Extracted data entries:
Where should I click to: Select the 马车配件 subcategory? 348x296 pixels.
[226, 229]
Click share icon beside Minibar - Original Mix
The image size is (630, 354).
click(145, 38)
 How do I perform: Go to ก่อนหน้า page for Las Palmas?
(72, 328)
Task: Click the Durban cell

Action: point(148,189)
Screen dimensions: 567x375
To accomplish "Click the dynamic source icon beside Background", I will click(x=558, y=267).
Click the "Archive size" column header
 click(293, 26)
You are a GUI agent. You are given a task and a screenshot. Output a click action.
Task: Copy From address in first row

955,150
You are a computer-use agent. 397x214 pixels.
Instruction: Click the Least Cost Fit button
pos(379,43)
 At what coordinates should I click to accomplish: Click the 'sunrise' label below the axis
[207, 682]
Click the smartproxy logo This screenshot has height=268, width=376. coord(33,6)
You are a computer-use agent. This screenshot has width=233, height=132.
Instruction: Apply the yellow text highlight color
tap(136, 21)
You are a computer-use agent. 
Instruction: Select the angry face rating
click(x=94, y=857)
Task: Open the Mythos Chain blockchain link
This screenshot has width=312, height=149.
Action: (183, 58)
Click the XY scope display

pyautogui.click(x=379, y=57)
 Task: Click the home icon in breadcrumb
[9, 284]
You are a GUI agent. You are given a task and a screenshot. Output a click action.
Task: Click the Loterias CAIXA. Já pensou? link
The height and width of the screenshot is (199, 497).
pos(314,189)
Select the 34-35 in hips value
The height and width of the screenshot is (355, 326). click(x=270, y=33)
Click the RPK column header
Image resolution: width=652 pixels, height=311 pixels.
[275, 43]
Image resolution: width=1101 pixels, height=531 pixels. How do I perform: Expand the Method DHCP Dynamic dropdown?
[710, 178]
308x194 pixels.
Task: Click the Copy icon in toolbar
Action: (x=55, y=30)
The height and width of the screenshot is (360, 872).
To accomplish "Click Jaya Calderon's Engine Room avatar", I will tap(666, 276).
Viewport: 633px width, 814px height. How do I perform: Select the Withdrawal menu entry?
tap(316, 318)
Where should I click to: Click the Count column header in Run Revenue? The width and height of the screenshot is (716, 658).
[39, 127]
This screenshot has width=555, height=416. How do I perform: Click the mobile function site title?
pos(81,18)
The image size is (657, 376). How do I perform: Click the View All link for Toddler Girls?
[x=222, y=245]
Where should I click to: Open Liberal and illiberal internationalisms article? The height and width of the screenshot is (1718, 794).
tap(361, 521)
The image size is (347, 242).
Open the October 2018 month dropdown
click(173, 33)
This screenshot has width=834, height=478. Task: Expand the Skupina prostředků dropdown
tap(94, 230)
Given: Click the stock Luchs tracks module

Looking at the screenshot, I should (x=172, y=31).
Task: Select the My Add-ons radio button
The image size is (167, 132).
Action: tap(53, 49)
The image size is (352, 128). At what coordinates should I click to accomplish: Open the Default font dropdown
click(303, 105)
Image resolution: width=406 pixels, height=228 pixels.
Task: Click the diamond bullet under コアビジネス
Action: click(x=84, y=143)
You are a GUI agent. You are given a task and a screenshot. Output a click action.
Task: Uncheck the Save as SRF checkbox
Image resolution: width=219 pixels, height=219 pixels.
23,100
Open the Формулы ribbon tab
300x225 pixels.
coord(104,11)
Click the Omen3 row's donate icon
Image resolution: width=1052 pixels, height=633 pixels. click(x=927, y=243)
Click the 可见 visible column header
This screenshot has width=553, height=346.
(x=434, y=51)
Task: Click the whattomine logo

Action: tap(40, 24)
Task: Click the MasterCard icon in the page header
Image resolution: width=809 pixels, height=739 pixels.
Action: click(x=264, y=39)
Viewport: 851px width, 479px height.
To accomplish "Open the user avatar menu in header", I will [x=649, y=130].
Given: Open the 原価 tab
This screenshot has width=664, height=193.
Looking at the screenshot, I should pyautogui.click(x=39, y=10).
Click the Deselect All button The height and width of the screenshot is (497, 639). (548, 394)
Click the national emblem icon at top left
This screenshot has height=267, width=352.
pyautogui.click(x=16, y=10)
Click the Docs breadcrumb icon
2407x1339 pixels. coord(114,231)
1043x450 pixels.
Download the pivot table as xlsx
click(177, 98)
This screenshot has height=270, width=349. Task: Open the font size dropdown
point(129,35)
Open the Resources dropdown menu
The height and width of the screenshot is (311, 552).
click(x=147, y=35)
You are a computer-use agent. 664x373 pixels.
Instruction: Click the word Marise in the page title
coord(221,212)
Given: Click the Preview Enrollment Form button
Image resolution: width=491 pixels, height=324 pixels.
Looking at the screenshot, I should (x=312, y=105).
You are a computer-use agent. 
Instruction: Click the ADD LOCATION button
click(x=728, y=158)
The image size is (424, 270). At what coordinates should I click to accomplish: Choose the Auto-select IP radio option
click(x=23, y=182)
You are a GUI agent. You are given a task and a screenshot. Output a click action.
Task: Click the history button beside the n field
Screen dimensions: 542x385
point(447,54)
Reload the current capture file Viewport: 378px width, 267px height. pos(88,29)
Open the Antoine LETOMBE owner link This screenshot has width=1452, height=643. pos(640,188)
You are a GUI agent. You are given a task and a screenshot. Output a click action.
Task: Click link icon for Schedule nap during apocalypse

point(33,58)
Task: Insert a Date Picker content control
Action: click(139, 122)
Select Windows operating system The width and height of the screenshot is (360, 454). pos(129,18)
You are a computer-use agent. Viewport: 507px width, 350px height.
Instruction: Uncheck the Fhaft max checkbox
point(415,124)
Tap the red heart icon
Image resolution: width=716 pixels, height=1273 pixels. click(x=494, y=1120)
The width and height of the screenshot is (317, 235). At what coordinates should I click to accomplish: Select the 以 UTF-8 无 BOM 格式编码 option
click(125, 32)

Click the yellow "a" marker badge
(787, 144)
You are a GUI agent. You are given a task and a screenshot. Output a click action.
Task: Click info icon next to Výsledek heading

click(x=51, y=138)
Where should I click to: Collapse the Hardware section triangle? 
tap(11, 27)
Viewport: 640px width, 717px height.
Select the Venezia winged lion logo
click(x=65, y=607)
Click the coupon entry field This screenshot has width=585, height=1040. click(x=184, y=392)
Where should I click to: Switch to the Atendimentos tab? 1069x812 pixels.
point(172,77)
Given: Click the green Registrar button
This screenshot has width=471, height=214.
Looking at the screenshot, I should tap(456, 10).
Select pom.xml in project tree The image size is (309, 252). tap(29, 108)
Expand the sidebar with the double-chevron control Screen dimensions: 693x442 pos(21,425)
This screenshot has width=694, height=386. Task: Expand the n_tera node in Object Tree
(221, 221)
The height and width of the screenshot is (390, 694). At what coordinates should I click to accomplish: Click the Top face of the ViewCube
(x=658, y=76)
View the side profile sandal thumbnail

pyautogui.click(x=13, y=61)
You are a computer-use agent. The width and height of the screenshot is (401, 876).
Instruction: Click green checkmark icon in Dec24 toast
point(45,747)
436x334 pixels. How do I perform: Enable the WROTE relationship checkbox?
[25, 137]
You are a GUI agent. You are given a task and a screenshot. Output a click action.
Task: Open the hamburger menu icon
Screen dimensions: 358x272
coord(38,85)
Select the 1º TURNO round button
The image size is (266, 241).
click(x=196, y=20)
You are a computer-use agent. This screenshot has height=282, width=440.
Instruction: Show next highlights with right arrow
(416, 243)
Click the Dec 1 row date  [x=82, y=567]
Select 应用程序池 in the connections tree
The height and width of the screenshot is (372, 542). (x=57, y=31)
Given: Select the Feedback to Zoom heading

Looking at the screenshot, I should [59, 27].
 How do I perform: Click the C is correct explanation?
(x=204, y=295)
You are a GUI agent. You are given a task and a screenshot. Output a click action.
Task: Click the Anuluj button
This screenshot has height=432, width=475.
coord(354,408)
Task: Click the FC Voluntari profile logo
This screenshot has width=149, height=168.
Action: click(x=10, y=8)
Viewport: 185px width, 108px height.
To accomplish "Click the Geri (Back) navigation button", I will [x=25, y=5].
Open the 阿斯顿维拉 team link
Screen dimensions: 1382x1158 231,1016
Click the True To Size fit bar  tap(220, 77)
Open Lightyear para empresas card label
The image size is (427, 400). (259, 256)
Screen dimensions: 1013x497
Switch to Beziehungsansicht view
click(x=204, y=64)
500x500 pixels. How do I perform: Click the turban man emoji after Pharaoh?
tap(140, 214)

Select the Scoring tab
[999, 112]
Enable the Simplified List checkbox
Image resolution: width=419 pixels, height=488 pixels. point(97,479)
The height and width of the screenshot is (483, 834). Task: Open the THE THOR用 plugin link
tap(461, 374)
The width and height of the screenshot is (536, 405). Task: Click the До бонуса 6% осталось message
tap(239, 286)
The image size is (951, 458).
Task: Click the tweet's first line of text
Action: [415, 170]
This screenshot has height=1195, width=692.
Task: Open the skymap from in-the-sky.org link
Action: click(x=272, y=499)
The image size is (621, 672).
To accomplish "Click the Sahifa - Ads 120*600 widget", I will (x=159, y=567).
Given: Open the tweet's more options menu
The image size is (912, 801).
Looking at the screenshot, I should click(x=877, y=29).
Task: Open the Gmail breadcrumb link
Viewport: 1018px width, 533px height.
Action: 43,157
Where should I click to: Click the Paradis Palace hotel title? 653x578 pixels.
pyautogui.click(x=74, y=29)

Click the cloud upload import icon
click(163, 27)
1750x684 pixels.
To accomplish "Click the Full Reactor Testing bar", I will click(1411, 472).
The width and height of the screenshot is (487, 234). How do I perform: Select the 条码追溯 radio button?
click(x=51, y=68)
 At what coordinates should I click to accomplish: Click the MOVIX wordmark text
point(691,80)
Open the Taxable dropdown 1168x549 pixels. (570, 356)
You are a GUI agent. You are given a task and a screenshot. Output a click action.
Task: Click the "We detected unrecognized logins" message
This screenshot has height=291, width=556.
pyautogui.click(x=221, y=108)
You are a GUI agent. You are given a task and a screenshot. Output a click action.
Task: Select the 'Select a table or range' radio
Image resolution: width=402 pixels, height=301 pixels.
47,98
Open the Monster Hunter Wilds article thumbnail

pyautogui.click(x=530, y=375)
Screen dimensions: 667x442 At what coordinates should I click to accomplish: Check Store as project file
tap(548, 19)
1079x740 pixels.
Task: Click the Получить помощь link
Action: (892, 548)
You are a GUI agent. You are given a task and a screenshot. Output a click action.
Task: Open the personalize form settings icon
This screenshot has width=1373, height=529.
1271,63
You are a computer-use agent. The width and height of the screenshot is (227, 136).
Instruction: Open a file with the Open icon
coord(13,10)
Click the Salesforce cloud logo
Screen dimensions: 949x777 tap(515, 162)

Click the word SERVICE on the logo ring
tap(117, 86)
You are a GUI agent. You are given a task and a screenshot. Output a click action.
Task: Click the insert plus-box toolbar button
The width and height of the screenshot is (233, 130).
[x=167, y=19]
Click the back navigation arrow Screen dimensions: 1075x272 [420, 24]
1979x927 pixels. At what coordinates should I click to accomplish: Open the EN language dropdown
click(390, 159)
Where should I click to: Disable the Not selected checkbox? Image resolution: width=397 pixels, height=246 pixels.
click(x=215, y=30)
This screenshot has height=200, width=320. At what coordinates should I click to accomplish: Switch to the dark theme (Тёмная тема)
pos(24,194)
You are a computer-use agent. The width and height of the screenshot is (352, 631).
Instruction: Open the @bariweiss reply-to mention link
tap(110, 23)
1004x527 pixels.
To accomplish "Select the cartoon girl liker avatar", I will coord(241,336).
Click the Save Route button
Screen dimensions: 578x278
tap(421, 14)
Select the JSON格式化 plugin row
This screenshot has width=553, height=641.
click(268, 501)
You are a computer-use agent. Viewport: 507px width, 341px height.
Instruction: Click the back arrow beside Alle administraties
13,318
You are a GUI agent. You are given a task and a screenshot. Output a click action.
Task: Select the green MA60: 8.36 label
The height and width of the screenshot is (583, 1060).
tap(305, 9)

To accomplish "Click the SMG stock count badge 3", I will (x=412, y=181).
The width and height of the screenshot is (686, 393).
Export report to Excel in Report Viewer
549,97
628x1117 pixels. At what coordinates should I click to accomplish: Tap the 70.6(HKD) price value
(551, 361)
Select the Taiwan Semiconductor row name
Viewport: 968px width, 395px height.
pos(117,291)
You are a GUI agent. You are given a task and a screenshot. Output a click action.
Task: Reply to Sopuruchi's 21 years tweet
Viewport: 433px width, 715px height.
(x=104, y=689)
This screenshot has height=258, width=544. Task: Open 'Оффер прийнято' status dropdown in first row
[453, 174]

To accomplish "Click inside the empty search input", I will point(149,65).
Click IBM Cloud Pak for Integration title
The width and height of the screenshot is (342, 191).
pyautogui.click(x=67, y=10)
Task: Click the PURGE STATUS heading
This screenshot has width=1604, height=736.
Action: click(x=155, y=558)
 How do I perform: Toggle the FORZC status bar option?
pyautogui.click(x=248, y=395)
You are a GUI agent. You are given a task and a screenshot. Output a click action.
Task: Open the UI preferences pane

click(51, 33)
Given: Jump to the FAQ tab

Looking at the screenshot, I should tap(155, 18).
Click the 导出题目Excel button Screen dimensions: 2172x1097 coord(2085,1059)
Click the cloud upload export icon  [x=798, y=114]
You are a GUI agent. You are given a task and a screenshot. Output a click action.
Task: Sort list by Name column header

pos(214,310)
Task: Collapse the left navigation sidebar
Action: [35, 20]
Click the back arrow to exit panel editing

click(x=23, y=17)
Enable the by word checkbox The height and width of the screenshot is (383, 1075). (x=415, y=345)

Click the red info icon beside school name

(DIRECTIONS) Exactly as they stand in the records above, print the lines from the one containing "Task: Sort list by Name column header" through the final line, inclusive.

(SOLUTION TO THE PROBLEM)
Task: Sort list by Name column header

pos(214,310)
Task: Collapse the left navigation sidebar
Action: [35, 20]
Click the back arrow to exit panel editing

click(x=23, y=17)
Enable the by word checkbox The height and width of the screenshot is (383, 1075). (x=415, y=345)

Click the red info icon beside school name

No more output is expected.